• [Data for the task]
=====

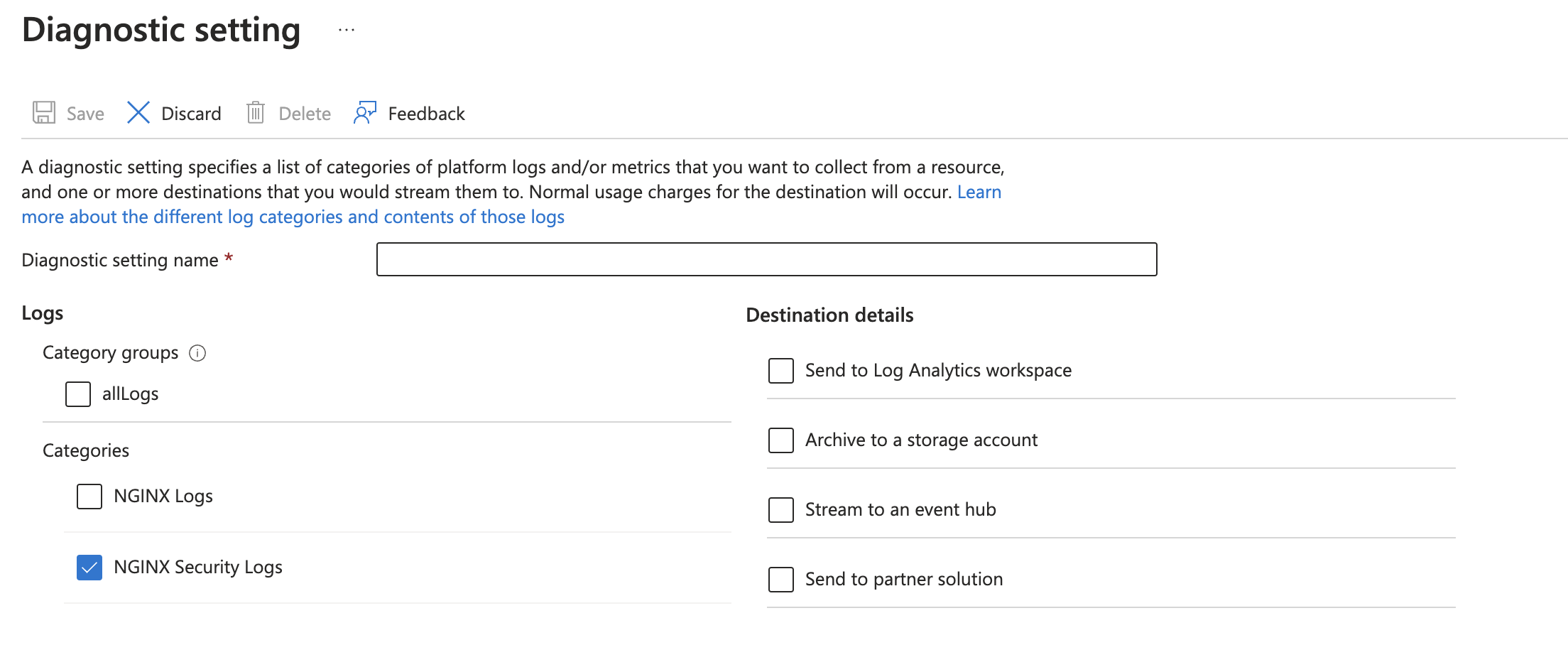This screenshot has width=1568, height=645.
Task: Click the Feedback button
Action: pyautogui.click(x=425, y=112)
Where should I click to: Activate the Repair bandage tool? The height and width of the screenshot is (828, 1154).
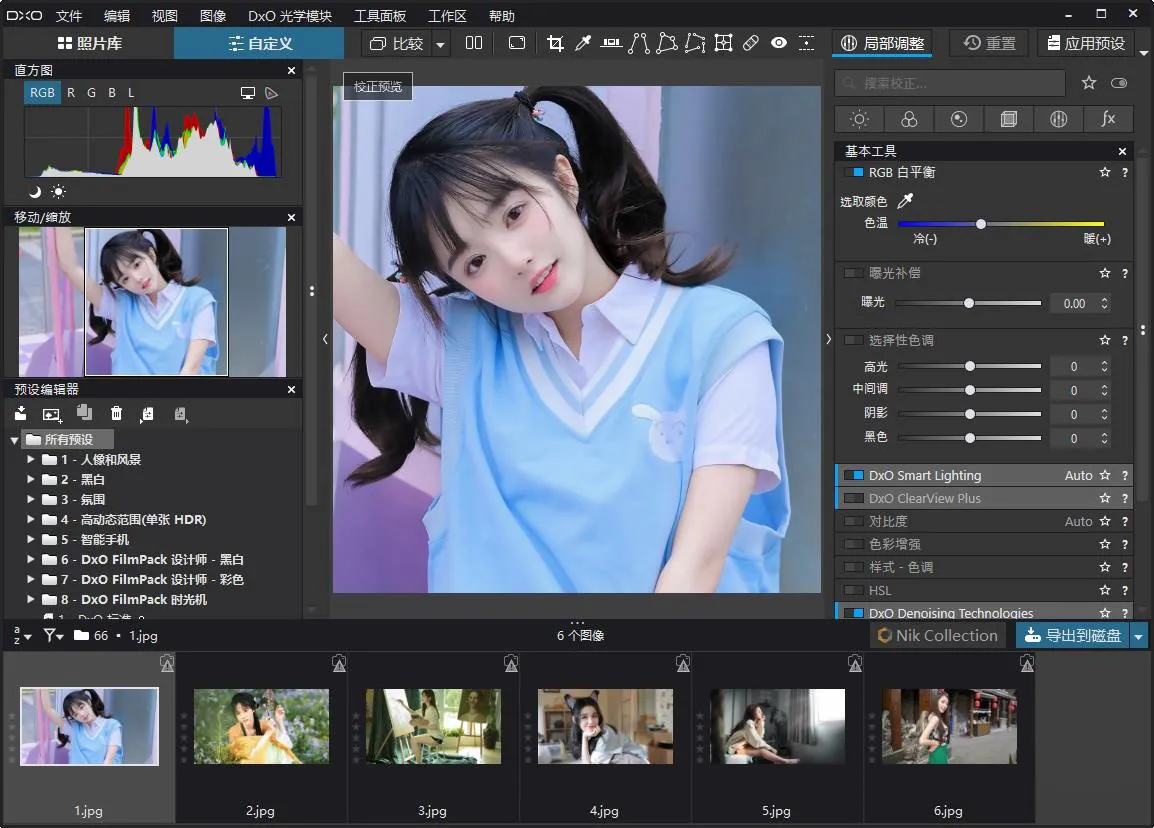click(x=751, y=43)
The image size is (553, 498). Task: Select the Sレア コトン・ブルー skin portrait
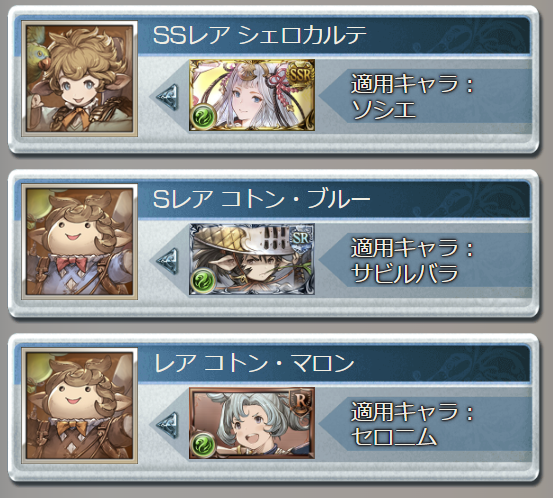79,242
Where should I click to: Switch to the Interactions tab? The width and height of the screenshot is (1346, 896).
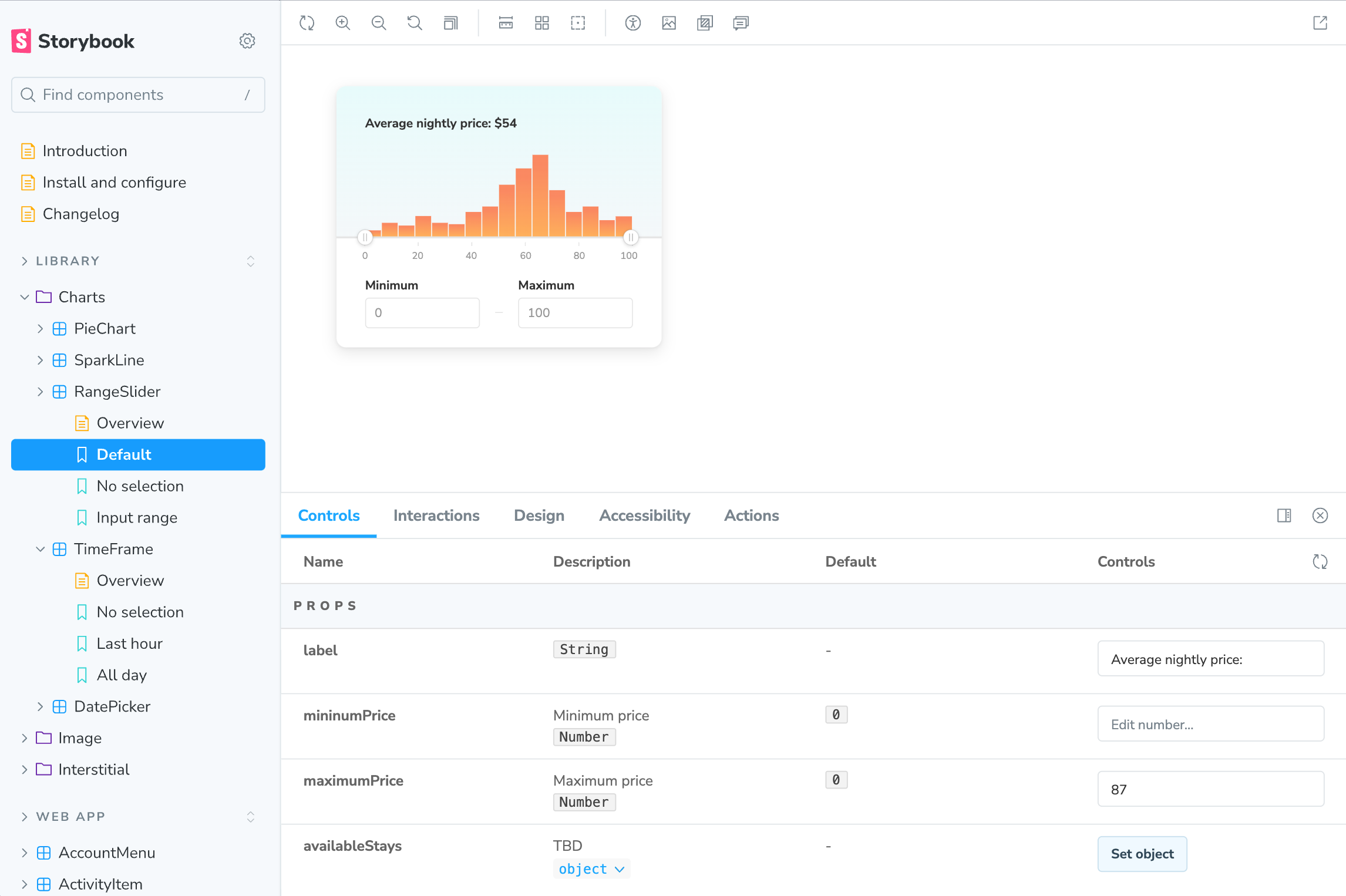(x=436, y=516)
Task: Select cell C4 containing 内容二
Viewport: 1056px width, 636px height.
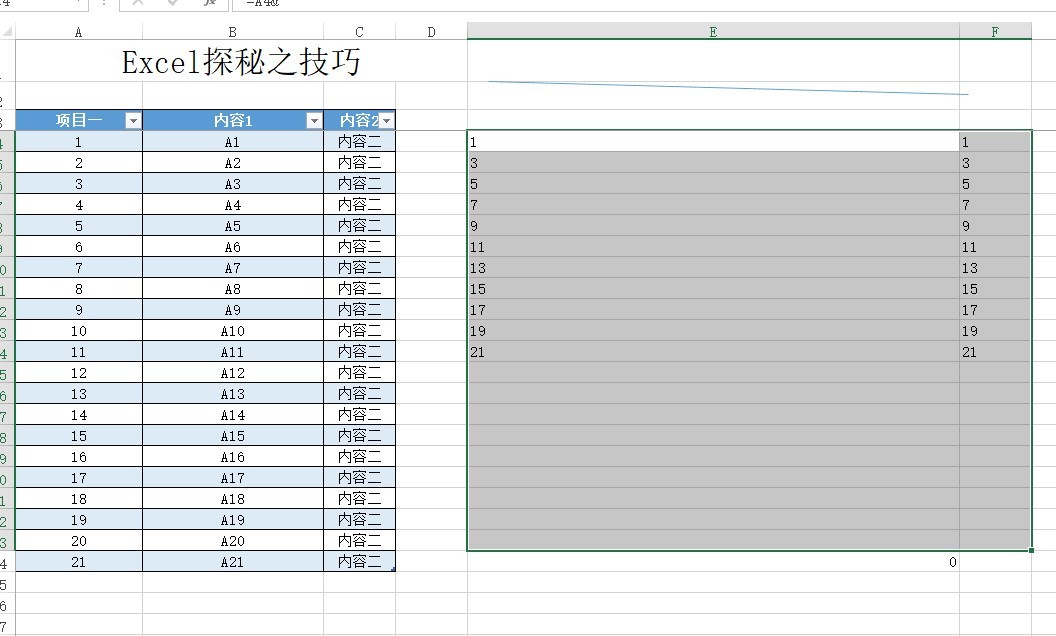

=====

• [Exercise task] Put every line from the one containing "Where should I click to: Switch" through the end of the entries into a Markdown table with the columns Row and Line, numbering the rows. Leave out the pictures and any blank lines.

• [Solution to this exercise]
| Row | Line |
|---|---|
| 1 | Where should I click to: Switch to the Interactions tab? The width and height of the screenshot is (1346, 896). |
| 2 | (x=436, y=516) |
| 3 | Task: Select cell C4 containing 内容二 |
| 4 | Viewport: 1056px width, 636px height. |